“Next to Normal” is crazy good

  • Theresa Goffredo
  • Saturday, February 26, 2011 6:16pm
  • Life

Yes. Spend some of your hard-earned money and go see the musical “Next to Normal” at the 5th Avenue Theatre and celebrate the fact that a Pulitzer Prize winning play was created here.

And not just here in the northwest, but at Village Theatre, which is based in Issaquah but also performs at the Everett Performing Arts Center.

Brian Yorkey, VT’s associate artistic director for seven years, received the Pulitzer for drama in 2010 as well as the 2009 Tony Award for Best Score for “Next to Normal,” which got is start as a Village Originals production.

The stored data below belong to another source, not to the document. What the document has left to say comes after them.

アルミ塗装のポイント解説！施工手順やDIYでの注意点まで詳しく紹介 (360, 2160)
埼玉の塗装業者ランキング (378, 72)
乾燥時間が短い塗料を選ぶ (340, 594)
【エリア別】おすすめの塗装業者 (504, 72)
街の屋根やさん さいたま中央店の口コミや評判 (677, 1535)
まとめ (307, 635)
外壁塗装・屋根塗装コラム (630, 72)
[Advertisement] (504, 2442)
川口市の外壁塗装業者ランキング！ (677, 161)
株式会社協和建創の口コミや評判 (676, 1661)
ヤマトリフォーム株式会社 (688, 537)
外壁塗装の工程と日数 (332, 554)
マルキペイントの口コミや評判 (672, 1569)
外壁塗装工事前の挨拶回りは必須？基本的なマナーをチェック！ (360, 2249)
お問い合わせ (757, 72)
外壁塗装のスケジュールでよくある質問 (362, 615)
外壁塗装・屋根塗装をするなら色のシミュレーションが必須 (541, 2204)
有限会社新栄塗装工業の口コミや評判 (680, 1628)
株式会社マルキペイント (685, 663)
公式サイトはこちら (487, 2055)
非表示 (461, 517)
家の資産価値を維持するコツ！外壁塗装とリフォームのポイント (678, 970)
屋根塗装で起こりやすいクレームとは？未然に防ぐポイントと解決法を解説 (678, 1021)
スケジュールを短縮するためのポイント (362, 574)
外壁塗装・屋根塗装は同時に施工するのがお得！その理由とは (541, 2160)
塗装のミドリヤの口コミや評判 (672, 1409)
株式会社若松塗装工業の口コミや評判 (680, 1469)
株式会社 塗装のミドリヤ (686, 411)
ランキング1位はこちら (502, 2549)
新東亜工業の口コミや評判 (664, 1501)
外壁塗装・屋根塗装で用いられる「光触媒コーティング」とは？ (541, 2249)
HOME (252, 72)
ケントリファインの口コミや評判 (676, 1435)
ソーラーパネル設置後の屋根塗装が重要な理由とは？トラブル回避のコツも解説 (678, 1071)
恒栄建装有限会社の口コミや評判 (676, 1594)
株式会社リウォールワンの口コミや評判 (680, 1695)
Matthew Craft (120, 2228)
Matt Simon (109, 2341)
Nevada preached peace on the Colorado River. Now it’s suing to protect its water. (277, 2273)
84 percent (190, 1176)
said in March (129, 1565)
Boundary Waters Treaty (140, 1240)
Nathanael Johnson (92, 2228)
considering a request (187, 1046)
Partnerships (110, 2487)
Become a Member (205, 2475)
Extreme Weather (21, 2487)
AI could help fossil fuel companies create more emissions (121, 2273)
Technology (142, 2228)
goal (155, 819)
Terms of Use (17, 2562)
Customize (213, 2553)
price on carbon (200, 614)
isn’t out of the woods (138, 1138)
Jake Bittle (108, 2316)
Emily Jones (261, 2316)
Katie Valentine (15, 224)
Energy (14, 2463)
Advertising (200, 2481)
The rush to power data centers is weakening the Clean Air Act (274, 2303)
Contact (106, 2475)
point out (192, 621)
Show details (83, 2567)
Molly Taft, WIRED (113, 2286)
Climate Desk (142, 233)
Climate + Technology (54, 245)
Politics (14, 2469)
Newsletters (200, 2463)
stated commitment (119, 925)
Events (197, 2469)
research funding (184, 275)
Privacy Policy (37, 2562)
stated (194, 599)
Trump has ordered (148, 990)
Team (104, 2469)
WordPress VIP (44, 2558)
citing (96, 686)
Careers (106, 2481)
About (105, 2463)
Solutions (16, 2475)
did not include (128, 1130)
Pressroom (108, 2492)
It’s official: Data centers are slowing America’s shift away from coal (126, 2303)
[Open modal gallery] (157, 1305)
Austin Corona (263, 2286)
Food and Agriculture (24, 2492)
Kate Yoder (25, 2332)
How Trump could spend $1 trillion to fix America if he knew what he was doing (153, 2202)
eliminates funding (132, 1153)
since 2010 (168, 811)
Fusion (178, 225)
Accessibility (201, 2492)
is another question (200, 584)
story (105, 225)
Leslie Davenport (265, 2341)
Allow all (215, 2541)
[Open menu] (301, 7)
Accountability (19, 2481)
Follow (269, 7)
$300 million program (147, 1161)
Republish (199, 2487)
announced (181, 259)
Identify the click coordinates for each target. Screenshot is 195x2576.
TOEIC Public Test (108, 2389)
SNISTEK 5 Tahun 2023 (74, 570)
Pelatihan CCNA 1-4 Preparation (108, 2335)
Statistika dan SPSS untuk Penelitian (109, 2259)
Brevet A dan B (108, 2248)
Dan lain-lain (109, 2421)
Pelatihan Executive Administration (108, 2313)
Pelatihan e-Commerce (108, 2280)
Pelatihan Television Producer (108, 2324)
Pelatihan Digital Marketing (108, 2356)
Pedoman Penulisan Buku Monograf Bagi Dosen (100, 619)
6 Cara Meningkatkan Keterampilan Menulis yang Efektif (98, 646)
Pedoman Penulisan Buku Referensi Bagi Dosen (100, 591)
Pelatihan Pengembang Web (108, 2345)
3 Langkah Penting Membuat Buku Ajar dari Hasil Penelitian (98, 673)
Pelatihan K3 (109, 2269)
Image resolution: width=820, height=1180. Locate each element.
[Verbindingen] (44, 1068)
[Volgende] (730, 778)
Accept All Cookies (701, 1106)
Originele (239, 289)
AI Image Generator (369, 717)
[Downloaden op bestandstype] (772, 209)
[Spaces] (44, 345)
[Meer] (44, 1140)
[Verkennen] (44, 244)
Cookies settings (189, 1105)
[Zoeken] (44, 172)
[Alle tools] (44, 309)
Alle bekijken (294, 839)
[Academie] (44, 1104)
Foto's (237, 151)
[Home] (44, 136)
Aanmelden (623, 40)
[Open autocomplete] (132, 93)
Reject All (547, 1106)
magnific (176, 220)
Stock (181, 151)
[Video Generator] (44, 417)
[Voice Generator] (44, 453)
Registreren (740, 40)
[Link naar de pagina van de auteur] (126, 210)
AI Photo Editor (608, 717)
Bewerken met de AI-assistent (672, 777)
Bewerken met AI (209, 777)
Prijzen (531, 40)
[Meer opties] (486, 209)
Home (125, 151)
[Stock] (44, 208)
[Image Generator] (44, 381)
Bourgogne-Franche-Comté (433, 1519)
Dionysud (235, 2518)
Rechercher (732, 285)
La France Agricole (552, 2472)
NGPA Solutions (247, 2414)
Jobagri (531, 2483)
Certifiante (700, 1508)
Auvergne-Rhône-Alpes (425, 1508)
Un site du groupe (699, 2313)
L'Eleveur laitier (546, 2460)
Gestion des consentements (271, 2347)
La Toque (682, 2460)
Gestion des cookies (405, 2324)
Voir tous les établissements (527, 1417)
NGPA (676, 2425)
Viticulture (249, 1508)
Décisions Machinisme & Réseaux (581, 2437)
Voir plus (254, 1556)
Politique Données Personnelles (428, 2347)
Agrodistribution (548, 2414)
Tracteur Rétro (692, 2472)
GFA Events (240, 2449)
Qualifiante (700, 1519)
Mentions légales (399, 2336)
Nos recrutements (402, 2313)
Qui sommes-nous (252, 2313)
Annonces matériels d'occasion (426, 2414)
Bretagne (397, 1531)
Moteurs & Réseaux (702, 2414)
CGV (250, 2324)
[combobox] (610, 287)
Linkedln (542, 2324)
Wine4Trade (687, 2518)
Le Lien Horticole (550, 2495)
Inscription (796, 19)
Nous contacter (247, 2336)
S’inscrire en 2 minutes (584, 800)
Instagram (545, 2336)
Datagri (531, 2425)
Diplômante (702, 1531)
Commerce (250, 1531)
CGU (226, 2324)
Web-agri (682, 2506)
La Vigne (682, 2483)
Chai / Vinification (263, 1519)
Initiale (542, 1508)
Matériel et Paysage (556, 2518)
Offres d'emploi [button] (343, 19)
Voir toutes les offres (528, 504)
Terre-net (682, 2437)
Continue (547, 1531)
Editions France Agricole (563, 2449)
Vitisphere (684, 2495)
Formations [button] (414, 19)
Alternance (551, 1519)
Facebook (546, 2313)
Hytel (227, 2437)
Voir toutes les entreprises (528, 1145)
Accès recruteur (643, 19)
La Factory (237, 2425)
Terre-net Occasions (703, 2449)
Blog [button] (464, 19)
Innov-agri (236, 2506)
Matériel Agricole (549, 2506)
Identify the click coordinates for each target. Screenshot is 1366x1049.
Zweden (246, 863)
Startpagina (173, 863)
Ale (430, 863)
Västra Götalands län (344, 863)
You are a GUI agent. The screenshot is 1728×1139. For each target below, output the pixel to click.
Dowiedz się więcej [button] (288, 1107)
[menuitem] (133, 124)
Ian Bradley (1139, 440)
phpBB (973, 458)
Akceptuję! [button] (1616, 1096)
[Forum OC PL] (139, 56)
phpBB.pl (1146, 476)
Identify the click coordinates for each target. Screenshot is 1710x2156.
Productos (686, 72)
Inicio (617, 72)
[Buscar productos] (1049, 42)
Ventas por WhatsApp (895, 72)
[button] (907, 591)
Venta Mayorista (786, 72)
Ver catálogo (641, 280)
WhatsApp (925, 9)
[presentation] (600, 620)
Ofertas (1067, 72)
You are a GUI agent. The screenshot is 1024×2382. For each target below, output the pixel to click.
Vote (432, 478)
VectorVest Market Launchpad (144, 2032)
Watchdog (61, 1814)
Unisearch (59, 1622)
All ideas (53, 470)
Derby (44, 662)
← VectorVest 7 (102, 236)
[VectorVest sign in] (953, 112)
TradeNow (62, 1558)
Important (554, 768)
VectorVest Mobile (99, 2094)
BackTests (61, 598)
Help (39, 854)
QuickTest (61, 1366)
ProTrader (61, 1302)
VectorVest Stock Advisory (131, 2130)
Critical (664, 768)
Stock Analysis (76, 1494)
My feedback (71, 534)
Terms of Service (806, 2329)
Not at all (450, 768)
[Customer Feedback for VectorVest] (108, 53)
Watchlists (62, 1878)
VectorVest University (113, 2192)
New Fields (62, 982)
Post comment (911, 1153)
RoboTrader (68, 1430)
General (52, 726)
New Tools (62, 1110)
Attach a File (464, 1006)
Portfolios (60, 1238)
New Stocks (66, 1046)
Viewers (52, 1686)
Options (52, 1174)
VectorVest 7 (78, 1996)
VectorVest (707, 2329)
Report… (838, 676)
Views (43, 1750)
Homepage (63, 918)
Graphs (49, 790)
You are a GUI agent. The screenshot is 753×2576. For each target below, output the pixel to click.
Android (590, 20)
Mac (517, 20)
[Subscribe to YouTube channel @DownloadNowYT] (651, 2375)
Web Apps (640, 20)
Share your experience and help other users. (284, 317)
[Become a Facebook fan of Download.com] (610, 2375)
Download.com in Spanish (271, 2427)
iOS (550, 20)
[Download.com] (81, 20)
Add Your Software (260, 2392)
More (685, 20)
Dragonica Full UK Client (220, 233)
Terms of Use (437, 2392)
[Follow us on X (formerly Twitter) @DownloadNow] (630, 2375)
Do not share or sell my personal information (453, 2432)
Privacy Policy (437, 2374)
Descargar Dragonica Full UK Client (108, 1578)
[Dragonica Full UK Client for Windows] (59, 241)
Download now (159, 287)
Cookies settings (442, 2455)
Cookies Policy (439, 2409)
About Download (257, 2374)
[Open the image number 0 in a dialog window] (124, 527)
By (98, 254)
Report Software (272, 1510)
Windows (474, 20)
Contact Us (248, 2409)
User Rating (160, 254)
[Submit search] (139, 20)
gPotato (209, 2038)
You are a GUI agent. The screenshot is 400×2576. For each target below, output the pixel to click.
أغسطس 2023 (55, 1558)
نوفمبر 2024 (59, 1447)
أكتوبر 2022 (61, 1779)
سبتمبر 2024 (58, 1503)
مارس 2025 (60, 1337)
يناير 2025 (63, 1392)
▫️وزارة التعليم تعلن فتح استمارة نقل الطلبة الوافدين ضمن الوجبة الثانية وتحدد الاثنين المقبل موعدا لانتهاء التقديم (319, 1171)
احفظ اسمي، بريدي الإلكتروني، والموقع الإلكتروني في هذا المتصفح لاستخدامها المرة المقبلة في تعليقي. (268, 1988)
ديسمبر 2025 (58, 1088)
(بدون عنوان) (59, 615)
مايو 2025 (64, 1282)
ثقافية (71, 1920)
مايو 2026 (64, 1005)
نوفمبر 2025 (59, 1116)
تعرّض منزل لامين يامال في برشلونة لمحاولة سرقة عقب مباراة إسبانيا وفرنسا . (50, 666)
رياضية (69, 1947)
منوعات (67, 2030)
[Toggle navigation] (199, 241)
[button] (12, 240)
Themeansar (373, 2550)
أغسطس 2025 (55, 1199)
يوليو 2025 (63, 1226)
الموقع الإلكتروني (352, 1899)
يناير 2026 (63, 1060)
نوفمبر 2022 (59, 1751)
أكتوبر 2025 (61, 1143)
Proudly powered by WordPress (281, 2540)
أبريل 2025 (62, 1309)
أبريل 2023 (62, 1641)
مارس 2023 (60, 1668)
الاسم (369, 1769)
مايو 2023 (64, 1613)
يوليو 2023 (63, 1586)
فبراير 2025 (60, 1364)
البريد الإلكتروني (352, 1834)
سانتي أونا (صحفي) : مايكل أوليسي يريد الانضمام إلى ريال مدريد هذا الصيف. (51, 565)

The story about a family dealing with tragedy and a mother who is bipolar and delusional is edgy with moments of cutting snarkiness that are funny and biting. The music is sexy and contemporary.

As the mom Diana, Alice Ripley is spellbinding, taking us again and again down her rabbit hole of madness. She fights each plummet with her own style and sense of humor.

The father, Dan, played by the sweet-voiced and earnest Asa Somers, fights to hold onto his family and wife but in the end winds up grasping at smoke. Gabe the son, played by Curt Hansen, is haunting, and daughter Natalie, neglected and forgotten, is full of anger and angst and portrayed in a powerhouse performance by Emma Hunton.

Everett Village Theatre KIDSTAGE alumn Caitlin Kinnunen is Natalie’s understudy. She was cast in “Spring Awakening” on Broadway a couple years back, about age 16, and Kinnunen is now touring with “Next to Normal”.

Preston Sadleir played Henry, the boy in love with Natalie and the kind of friend every young angst-ridden woman should have. Jeremy Kushnier gave Dr. Madden just the right amount of creep.

So celebrate this home-grown success and that new musical theater can send a message that might make us squirm a bit but also make us laugh and shed some tears.

“Next to Normal” plays through March 13 at The 5th Avenue Theatre, 1308 Fifth Ave., Seattle.